“When I am knighted,” said Fernando, “I will go and fight the Moors in Africa, and destroy the castles where they make good Christians to toil as slaves. Would it not be joy to open the prisons and set them free?”

“Ay,” said Enrique, looking straight out of his wide-opened eyes as if he saw far away. “Then, too, should we see what lies behind—behind Tangiers and Ceuta, beyond the sands. There might we spread the Cross.”

“And there maybe are the two-headed giants and the dragons like the one Saint George of England killed; and magic castles, and fiery pits, the very entrance of hell. You used to say so.”

“Ah, maybe,” said Enrique, smiling. “Anyway there is the wide earth, the world that we do not know.”

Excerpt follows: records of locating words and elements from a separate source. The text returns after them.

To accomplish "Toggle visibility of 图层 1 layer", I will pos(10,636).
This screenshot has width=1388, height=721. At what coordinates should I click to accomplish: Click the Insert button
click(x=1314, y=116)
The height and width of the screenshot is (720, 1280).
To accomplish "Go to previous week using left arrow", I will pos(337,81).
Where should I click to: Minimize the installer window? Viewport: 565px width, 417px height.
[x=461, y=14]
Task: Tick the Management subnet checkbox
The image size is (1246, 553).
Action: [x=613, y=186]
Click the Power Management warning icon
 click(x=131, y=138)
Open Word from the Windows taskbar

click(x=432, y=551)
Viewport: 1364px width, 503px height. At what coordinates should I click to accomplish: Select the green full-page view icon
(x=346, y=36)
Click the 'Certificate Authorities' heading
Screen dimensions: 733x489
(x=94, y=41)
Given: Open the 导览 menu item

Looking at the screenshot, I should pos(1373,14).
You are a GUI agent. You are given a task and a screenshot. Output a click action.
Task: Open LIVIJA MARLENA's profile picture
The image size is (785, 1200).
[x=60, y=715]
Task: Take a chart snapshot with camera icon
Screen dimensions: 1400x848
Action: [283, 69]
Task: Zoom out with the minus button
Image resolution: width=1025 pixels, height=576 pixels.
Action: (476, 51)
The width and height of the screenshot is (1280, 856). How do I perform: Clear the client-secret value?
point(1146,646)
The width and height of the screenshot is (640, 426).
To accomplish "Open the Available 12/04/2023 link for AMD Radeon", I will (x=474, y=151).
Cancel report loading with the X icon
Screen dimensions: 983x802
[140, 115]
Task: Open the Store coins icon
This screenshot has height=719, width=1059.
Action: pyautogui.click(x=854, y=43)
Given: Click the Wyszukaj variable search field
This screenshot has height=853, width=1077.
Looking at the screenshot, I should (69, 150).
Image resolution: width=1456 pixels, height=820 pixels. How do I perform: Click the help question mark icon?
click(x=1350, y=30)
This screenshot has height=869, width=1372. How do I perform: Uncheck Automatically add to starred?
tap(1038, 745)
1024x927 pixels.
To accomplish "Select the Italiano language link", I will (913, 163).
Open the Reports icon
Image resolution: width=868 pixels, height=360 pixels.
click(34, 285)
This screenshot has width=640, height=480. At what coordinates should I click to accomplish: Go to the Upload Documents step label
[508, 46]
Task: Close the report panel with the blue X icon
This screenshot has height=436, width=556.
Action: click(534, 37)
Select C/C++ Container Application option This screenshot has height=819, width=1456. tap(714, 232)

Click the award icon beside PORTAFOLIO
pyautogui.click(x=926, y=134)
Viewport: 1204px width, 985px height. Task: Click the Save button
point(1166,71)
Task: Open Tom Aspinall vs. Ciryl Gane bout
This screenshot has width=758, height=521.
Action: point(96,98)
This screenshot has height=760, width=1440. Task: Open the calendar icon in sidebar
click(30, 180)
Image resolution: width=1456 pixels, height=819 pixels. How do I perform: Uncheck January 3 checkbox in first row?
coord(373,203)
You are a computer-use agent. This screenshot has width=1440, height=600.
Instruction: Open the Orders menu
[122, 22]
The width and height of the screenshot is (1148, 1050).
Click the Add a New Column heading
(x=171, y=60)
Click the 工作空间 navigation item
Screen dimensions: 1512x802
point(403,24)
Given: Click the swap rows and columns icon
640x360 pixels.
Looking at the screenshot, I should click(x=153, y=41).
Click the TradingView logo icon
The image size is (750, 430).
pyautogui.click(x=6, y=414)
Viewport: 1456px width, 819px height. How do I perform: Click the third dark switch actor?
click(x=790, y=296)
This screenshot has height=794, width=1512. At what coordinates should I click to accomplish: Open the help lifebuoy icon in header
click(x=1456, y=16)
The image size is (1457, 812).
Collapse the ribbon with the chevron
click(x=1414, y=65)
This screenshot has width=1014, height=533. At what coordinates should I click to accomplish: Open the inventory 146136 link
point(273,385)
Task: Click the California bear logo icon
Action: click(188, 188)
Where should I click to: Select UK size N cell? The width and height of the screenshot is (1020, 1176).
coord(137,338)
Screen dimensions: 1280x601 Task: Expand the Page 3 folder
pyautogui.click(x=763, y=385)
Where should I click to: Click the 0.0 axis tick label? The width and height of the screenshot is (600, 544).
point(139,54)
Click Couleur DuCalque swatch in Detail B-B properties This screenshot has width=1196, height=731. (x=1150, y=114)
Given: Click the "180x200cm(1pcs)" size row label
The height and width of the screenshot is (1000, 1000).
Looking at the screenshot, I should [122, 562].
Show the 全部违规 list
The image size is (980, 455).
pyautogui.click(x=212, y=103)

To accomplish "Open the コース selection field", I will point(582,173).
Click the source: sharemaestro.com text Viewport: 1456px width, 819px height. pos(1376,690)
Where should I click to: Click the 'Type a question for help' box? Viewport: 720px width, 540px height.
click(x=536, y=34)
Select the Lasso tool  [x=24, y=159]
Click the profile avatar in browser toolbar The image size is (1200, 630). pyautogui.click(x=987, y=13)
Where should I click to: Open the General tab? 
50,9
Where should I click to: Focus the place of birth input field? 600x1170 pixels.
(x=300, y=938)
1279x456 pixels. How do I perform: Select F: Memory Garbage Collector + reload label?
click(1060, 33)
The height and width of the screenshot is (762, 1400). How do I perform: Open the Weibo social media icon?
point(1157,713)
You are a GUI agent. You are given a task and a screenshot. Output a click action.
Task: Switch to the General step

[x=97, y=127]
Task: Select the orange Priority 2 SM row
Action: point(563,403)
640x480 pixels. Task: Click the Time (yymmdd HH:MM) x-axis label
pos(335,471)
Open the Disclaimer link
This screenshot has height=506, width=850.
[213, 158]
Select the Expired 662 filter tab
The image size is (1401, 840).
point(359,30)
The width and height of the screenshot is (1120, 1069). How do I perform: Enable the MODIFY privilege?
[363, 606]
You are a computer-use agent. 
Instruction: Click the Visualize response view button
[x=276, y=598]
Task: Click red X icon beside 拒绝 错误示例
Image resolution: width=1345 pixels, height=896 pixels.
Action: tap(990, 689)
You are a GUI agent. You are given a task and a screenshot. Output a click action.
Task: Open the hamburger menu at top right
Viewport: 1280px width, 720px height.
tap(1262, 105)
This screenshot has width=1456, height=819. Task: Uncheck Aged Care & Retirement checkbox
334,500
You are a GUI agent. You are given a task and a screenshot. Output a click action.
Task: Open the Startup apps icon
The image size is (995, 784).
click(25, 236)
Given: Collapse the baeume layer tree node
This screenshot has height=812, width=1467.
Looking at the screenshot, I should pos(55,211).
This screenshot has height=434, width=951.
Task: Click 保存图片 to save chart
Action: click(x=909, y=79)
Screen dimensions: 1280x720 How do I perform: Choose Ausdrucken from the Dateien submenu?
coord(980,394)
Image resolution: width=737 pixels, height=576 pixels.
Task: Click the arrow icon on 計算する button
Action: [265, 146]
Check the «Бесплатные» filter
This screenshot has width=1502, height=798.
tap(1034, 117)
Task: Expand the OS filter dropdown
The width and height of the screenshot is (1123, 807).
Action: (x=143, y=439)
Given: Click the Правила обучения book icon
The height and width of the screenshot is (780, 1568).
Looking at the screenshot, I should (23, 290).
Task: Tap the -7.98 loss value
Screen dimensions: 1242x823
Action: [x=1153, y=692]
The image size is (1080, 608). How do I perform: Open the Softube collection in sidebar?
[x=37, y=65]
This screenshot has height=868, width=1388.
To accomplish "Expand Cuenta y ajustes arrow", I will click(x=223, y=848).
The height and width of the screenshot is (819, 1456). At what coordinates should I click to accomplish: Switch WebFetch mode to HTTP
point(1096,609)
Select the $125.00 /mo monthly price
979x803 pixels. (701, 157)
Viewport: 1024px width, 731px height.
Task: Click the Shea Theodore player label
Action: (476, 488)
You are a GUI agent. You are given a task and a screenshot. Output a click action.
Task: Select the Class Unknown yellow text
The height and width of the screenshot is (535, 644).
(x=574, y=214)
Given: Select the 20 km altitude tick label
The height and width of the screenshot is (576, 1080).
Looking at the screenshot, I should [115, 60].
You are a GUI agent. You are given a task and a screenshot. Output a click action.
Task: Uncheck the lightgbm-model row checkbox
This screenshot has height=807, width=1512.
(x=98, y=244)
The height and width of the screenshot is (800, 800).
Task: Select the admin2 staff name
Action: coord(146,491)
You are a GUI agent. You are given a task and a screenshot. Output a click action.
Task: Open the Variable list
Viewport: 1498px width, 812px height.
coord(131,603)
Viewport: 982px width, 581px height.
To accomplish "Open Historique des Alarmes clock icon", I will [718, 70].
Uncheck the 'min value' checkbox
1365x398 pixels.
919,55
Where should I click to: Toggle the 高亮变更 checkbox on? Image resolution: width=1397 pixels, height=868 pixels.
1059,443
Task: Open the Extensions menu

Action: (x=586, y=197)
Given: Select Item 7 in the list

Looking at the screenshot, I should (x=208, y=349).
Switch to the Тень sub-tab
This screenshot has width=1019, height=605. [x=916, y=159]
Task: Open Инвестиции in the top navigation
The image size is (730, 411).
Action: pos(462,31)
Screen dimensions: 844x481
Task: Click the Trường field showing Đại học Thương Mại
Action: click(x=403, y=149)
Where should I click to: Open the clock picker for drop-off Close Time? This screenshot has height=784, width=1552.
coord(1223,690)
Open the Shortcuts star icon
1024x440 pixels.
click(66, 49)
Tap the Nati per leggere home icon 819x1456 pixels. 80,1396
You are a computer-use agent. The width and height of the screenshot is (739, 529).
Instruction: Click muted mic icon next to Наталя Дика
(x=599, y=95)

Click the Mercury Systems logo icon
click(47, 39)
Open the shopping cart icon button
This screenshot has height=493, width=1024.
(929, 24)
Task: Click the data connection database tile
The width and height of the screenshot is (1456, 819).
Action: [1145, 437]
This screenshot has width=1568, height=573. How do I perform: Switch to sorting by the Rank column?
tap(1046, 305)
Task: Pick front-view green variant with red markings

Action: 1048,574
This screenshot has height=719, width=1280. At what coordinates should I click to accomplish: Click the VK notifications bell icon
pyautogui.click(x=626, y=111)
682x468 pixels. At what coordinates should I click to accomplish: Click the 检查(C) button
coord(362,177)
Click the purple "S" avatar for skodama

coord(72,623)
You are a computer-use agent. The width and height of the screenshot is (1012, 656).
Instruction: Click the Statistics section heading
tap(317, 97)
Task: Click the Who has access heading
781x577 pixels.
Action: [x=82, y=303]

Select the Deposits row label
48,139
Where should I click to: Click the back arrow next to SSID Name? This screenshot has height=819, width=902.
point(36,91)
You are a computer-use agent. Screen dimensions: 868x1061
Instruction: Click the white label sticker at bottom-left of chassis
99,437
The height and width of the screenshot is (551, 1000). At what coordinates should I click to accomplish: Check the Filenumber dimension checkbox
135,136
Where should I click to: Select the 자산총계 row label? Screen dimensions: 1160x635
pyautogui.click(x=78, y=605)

“Then you do not think all the countries are discovered yet?” looking up in his face.

“Nay, surely not,” said Enrique, with gathering eagerness. “There,” pointing to the sparkling bay before them, “does that go on for ever, and for ever. Well is the Atlantic called the Sea of Darkness, blue and bright as it may be! But the lost path to the Indies, where is it? Where is that island the Englishman saw in mid-ocean? Where, where?” Enrique paused, his face one unanswered question. “Some day I will know.”

“But in the meantime,” said Fernando, “the enemies of the Blessed Saviour are here close by, killing and destroying good Christians?”

“Well,” said Enrique, coming out of the clouds, “we will deal first with them, sooner maybe than you think for! But there are more ways than one of subduing the world for Christ. You can win your knighthood in Barbary by and by, while I look for the fiery dragons beyond.”

He pulled a roughly-drawn map towards him, and began to study it.

“Ah, but not all alone,” said Fernando, vehemently; “the fiery dragons might kill you, and I could not fight the infidels by myself.”